Leaving the pictures aside, transcribe every line below exactly.

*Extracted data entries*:
[Start of section]

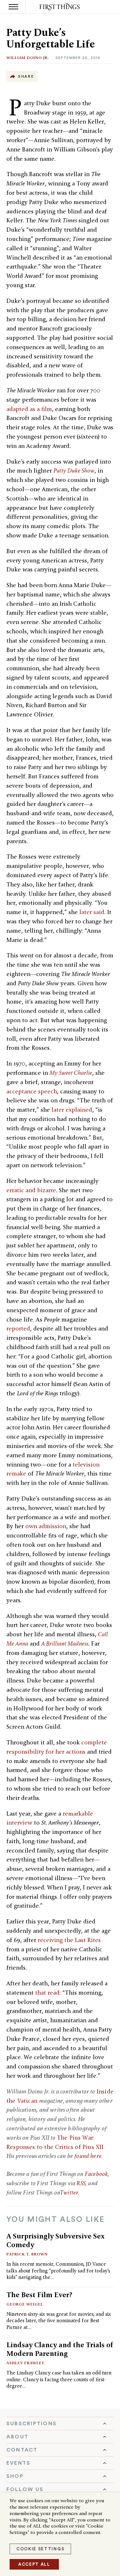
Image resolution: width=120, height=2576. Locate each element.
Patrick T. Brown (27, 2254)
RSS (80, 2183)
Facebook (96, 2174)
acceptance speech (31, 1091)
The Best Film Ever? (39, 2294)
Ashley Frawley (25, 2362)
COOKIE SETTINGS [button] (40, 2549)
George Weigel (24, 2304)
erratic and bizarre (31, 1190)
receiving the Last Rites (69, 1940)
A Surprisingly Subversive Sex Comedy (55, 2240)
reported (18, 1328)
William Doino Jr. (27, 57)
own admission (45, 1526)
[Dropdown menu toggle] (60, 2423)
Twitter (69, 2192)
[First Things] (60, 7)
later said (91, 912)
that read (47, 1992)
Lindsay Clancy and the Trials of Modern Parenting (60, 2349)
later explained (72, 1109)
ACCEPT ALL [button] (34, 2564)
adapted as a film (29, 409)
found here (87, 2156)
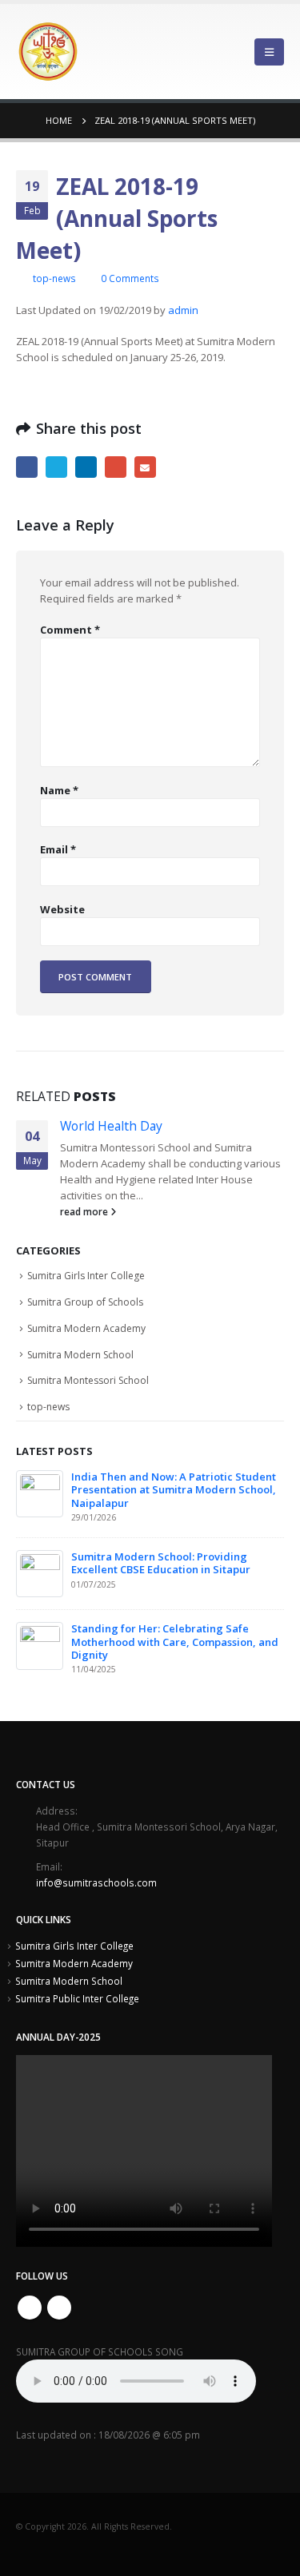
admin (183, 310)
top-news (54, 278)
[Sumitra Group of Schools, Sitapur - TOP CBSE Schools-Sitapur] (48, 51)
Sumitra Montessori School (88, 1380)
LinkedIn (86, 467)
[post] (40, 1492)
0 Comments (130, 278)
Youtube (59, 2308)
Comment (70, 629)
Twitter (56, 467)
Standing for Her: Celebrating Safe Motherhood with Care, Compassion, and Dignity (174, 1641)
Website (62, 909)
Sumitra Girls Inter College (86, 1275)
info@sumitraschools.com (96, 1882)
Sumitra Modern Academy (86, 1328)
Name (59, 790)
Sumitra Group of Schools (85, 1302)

[End of section]

*EXERCISE RESULT*:
Image resolution: width=120, height=2576. Locate each element.
Patrick T. Brown (27, 2254)
RSS (80, 2183)
Facebook (96, 2174)
acceptance speech (31, 1091)
The Best Film Ever? (39, 2294)
Ashley Frawley (25, 2362)
COOKIE SETTINGS [button] (40, 2549)
George Weigel (24, 2304)
erratic and bizarre (31, 1190)
receiving the Last Rites (69, 1940)
A Surprisingly Subversive Sex Comedy (55, 2240)
reported (18, 1328)
William Doino Jr. (27, 57)
own admission (45, 1526)
[Dropdown menu toggle] (60, 2423)
Twitter (69, 2192)
[First Things] (60, 7)
later said (91, 912)
that read (47, 1992)
Lindsay Clancy and the Trials of Modern Parenting (60, 2349)
later explained (72, 1109)
ACCEPT ALL [button] (34, 2564)
adapted as a film (29, 409)
found here (87, 2156)
admin (183, 310)
top-news (54, 278)
[Sumitra Group of Schools, Sitapur - TOP CBSE Schools-Sitapur] (48, 51)
Sumitra Montessori School (88, 1380)
LinkedIn (86, 467)
[post] (40, 1492)
0 Comments (130, 278)
Youtube (59, 2308)
Comment (70, 629)
Twitter (56, 467)
Standing for Her: Celebrating Safe Motherhood with Care, Compassion, and Dignity (174, 1641)
Website (62, 909)
Sumitra Girls Inter College (86, 1275)
info@sumitraschools.com (96, 1882)
Sumitra Modern Academy (86, 1328)
Name (59, 790)
Sumitra Group of Schools (85, 1302)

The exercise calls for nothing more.